Cuando por fin se limpió el foso, se recogieron los restos de los muertos y se apartaron los escombros cancerígenos, Nueva York estaba dispuesta a apostar para que un diseño urbano reflexivo y ambicioso consiguiera el renacimiento de la ciudad en torno a una idea de unidad y orgullo cívico. Creo que esto no ha ocurrido de forma diáfana, aunque no es razonable hablar tampoco de un fracaso de diseño urbano. El Nuevo World Trade Center es más bien un síntoma de las grandes contradicciones y problemas urbanos que, incluso con la elección del izquierdista Bill de Blasio como nuevo alcalde en 2013 -reelegido en 2017-, no muestran signos de disminuir.

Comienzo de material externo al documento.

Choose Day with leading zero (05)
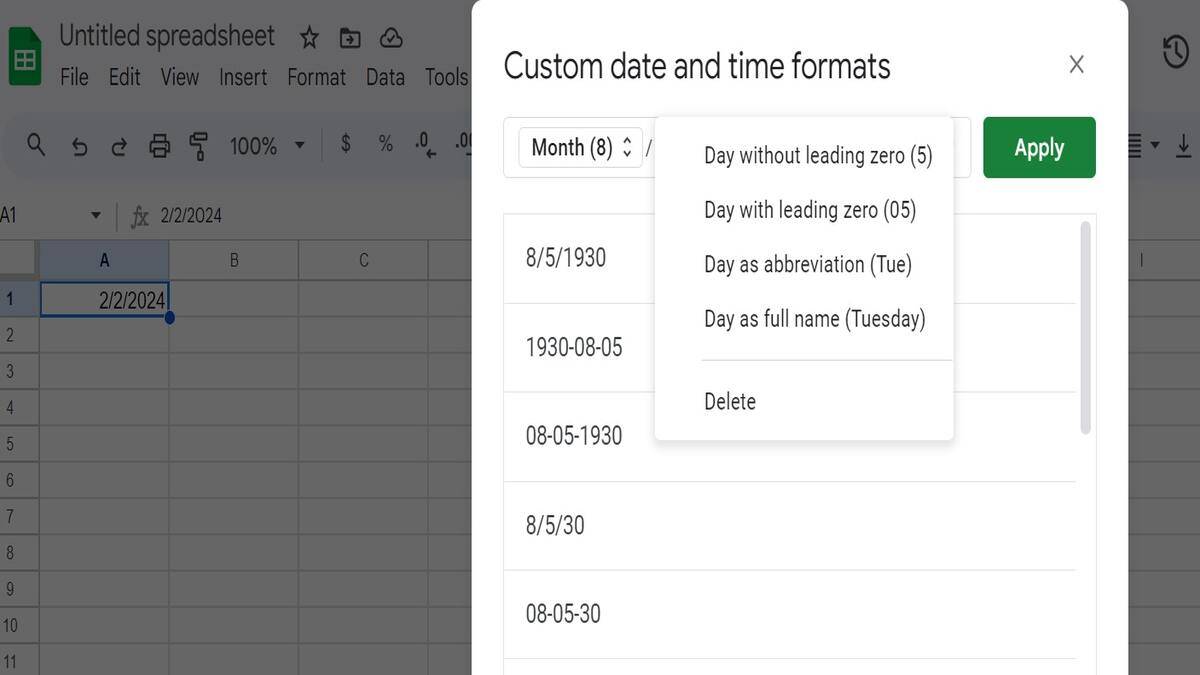 pyautogui.click(x=809, y=210)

A principios de la década de 2000, la Zona cero representaba principalmente un lugar de trauma y dolor colectivos. Hoy evoca otros problemas más recientes, entre ellos la desigualdad masiva de ingresos, la impunidad del sector financiero, un Congreso federal sin mucho que ofrecer a las ciudades y un gobierno estatal sumido en ajustes fiscales. Y, por otra parte, un flujo turístico sin precedentes, que es la punta de lanza de la gentrificación contemporánea de la ciudad de Nueva York. En varias visitas recientes, encontré el sitio lleno de gente. Los niños corren sin molestarse por el aparato de seguridad y el volumen de ruido es alto; no se tiene la impresión de estar en un lugar de reflexión, recuerdo o meditación.

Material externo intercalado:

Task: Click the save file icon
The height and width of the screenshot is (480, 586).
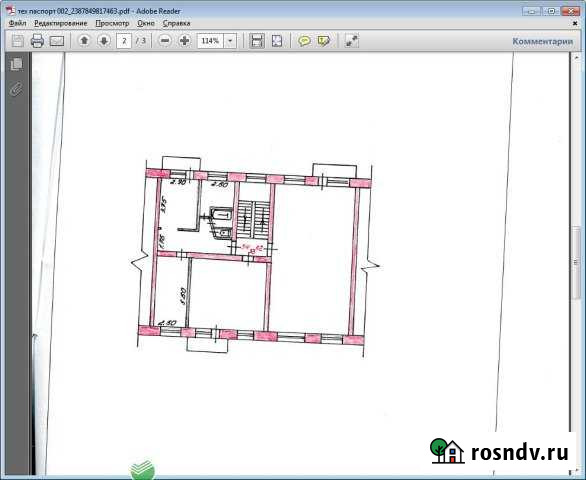Action: click(x=18, y=41)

El nuevo World Trade Center nos enseña que no se puede simplemente diseñar un esquema urbano con estándares estéticos atractivos o innovadores y arquitectos de clase mundial y esperar resultados positivos derivados de la centralidad icónica de una gran urbe. Se necesita la política de la calle, el sentimiento comunitario, la solidaridad y las virtudes cívicas: ideales que parpadearon por un momento en aquellos inciertos días de septiembre de 2001, pero que desaparecieron en la era Bloomberg y fueron reemplazados casi completamente por la privatización, la oligarquía y el neoliberalismo urbano, que son los sellos distintivos del siglo XXI, tanto en Nueva York como en gran parte de las grandes ciudades del planeta.